EA Advertising partners with Integral Ad Science to provide privacy-safe targeting and rigorous measurement, ensuring ads are viewable and delivered to real audiences.
EA has run early in-game ad experiments such as a Mountain Dew stadium 'playable experience' inside EA Sports College Football 26 as part of its testing.
The Sims has already featured Coach-branded bags and clothes as a high-profile brand integration to illustrate non-sports branding opportunities.
EA argues that in-game ads for sports titles should mirror real-world experiences, using broadcast-style ad boards and authentic branding to feel like a live match rather than generic placements.
Take-Two CEO Strauss Zelnick has expressed skepticism about ads in high-priced games, suggesting that ad-supported monetization may not be appropriate for $80 titles.
Electronic Arts wants in-game advertising to become a core part of how its studios build games — not an afterthought bolted on after launch.
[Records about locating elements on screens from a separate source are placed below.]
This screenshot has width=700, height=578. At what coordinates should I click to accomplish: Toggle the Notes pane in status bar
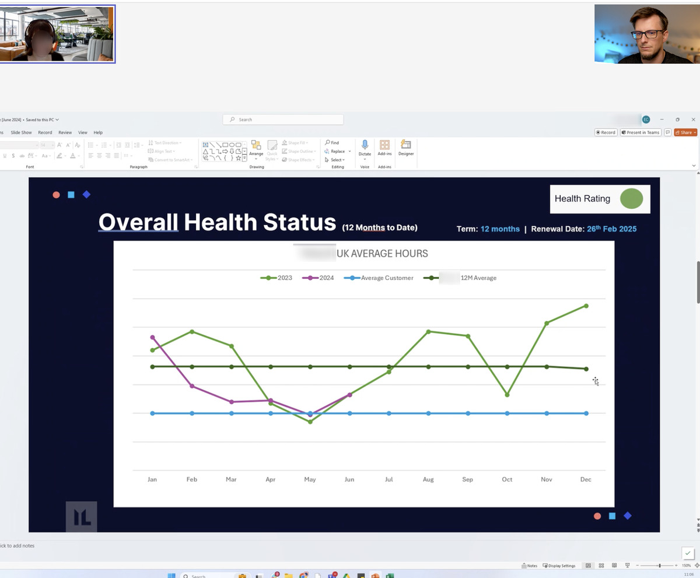coord(529,566)
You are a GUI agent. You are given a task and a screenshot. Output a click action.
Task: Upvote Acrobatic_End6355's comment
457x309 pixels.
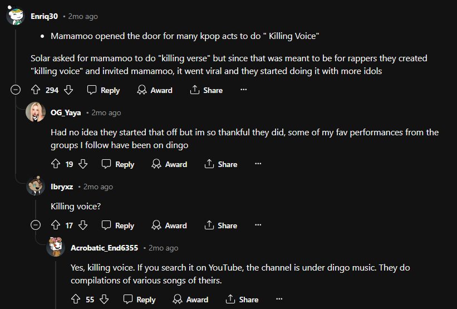76,299
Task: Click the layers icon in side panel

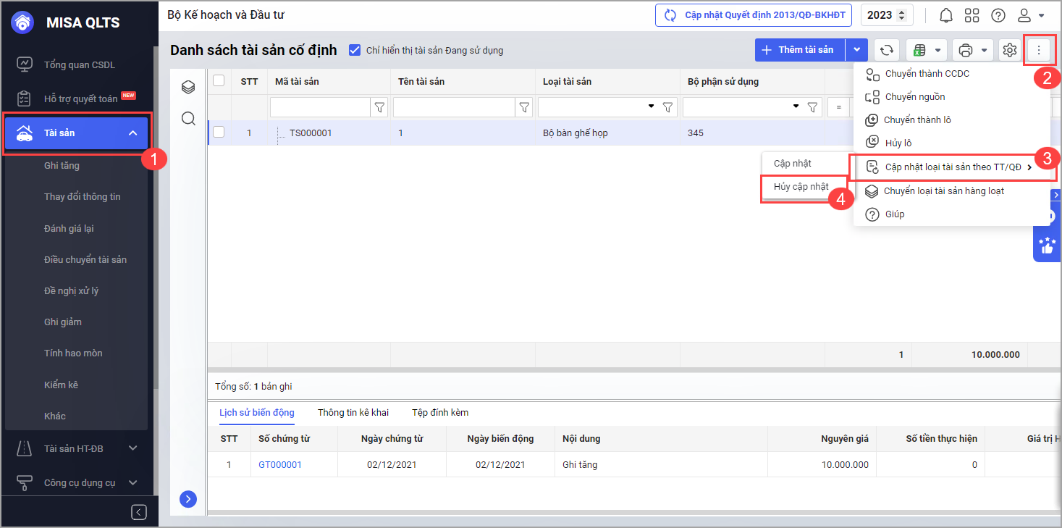Action: [x=188, y=88]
EA's VP of advertising and sponsorship, Alexander Dao, called it a "huge opportunity" for developers, pointing to titles like Skate as a model for ads that feel natural inside a game world, according to The Gamer and GamesRadar.
The push reflects a broader industry tension: rising game development costs are squeezing studios, and ad revenue could help — but players and rivals alike are skeptical. Take-Two CEO Strauss Zelnick has already pushed back, questioning whether ads belong in games that cost $80 at retail, OpenCritic noted.
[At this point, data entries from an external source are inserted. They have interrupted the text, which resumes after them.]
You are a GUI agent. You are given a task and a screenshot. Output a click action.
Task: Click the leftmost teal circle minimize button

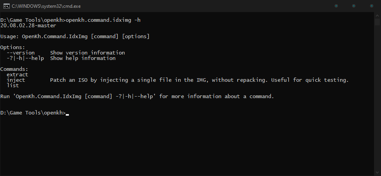(x=336, y=6)
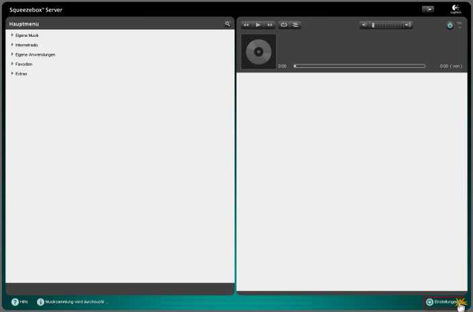Screen dimensions: 473x312
Task: Click the volume level slider bar
Action: pos(386,25)
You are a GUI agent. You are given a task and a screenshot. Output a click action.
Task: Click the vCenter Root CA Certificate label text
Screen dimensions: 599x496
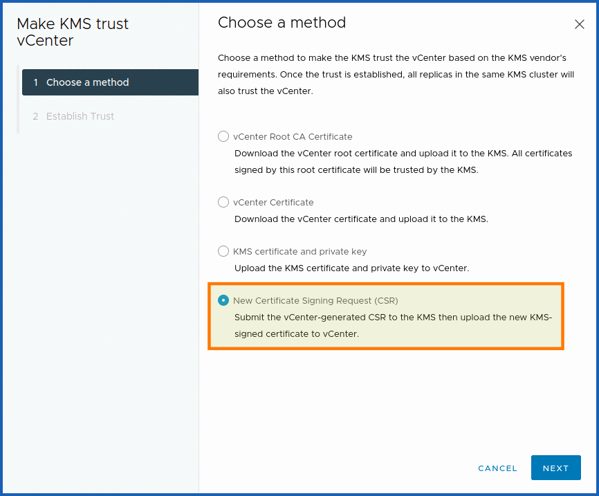(293, 136)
EA is using two games to show what in-game ads can look like. For sports titles, Dao says ads should mirror real life — branded boards, kits, and broadcast-style placements that make a match feel like a live TV event. For lifestyle games, The Sims has already featured Coach-branded bags and clothes, showing that non-sports brands can fit in too, according to The Gamer.
Skate is held up as the flagship example. The open-world skating game is designed from the ground up with brand placements in mind — think sponsored ramps or logo-covered gear. Dao's message to developers: build with ads in mind from day one, not after the game ships, GamesRadar reported.
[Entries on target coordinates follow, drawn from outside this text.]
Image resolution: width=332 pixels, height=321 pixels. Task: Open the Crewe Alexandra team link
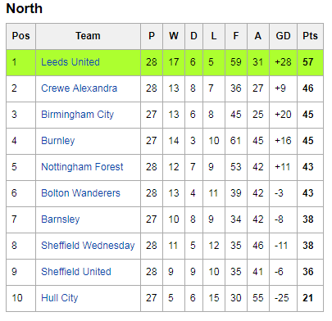80,88
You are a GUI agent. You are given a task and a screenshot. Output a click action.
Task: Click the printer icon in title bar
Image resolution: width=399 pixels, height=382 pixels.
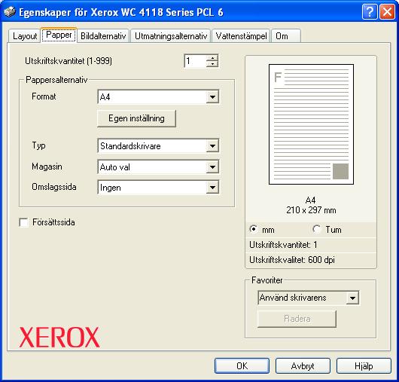tap(10, 12)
EA has already been testing the idea. One early experiment placed a Mountain Dew-branded stadium as a playable experience inside EA Sports College Football 26, Newsy Today reported. Past integrations have also included Lowe's and Visa placements in The Sims — brands EA points to as proof the model works without breaking immersion.
Dao says the goal is to make ads feel like part of the world, not interruptions. "Native" is the word EA keeps using. The company warns studios not to overreach — too many ads, or poorly placed ones, risk pulling players out of the experience entirely, according to WDCNews6.
EA's advertising platform runs on its Frostbite engine and is built to cover PC and console games. The company has partnered with Integral Ad Science to offer brands privacy-safe targeting — meaning ads reach real players without collecting sensitive data. Brands also get measurable results, like viewability rates and verified audience sizes, WDCNews6 reported.
The pitch to brands is simple: games are where attention is, and EA can deliver it cleanly. The platform is designed so studios keep creative control while advertisers get reliable data. EA frames this as a win for both sides — and for players who benefit from better-funded games, according to Newsy Today.
Some insiders see real upside. If ad revenue flows into studios, it could offset ballooning development budgets and reduce the layoffs that have swept the gaming industry in recent years. EA positions in-game ads as a tool to keep big titles alive longer and give developers more financial breathing room, OpenCritic noted.
But skeptics worry about the trade-off. Take-Two's Zelnick argues that players paying $80 for a game shouldn't also sit through brand placements. Critics warn that aggressive ad strategies could chip away at creativity and make games feel like billboards. EA's answer is restraint — but whether studios stick to it remains to be seen, according to The Gamer.